Big Model Tutorial

Techniques and Systems to Train and Serve Bigger Models


Abstract

In recent years, researchers in ML and systems have been working together to bring big models -- such as GPT-3 with 175B parameters -- into research and production. It has been revealed that increasing model sizes can significantly boost ML performance, and even lead to fundamentally new capabilities.

However, experimenting and adopting big models call for new techniques and systems to support their training and inference on big data and large clusters. This tutorial identifies research and practical pain points in model-parallel training and serving. In particular, this tutorial introduces new algorithmic techniques and system architectures for addressing the training and serving of popular big models, such as GPT-3, PaLM, and vision transformers. The tutorial also consists of a session on how to use the latest open-source system toolsets to support the training and serving of big models. Through this tutorial, we hope to lower the technical barrier of using big models in ML research and bring the big models to the masses.
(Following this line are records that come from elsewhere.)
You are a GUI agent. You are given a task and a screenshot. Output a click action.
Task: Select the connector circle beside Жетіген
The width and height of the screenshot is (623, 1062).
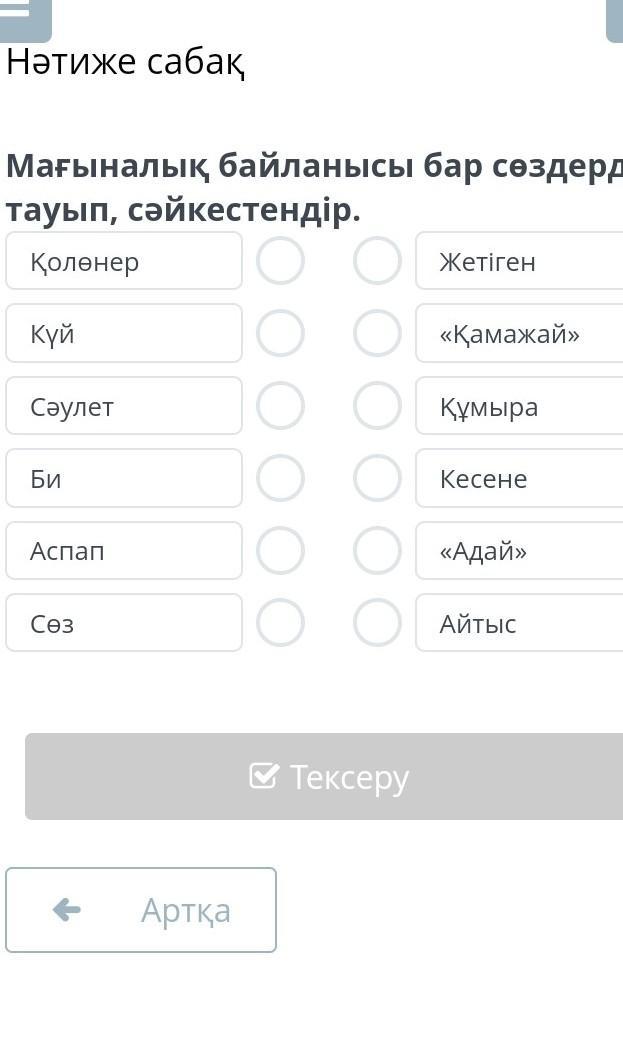click(x=377, y=261)
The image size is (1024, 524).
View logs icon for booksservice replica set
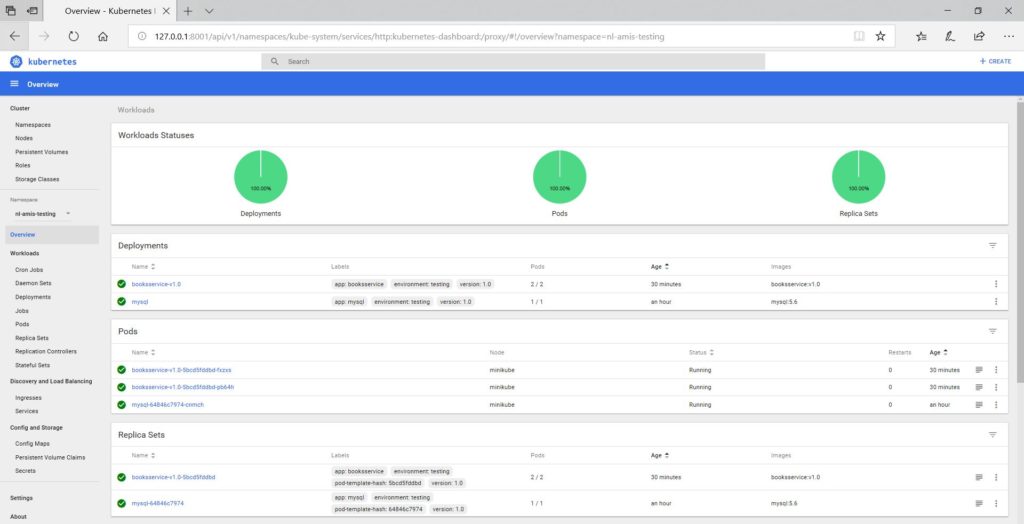point(979,477)
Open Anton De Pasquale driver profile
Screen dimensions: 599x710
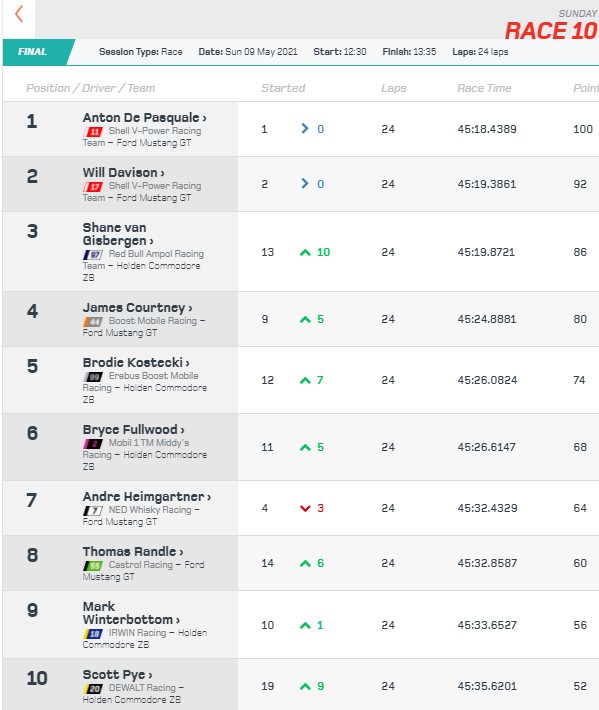144,118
Recording, Schedule and Live Q&A

https://icml.cc/virtual/2022/tutorial/18440


Media

ICML'22 Big Model Tutorial (Public v2)

Slides

(Download PDF)

Introduction Video

(Recordings of other sections can be found in the link above and will be uploaded to YouTube soon)

OPT-175B Prompting Demo

Try Alpa-hosted OPT-175B prompting at https://opt.alpa.ai/, no credit card needed!

Speakers

Hao Zhang is a postdoctoral researcher at UC Berkeley, working with Prof. Ion Stoica. He is recently working on building end-to-end composable and automated systems for large-scale distributed deep learning.

Lianmin Zheng is a Ph.D. student in the EECS department at UC Berkeley, advised by Ion Stoica and Joseph E. Gonzalez. His research interests lie in the intersection of machine learning and programming systems, especially domain-specific compilers for accelerated and scalable deep learning.
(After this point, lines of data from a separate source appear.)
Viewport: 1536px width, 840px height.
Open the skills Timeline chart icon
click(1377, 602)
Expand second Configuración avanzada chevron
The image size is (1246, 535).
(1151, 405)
Zhuohan Li is a PhD student in Computer Science at UC Berkeley advised by Ion Stoica. His interest lies in the intersection of machine learning and distributed systems. He uses insights from different domains to improve the performance (accuracy, efficiency, and interpretability) of current machine learning models.

Ion Stoica is a Professor in the EECS Department at UC Berkeley. He does research on cloud computing and networked computer systems. Past work includes Apache Spark, Apache Mesos, Tachyon, Chord DHT, and Dynamic Packet State (DPS). He is an ACM Fellow and has received numerous awards, including the SIGOPS Hall of Fame Award (2015), the SIGCOMM Test of Time Award (2011), and the ACM doctoral dissertation award (2001). In 2013, he co-founded Databricks a startup to commercialize technologies for Big Data processing.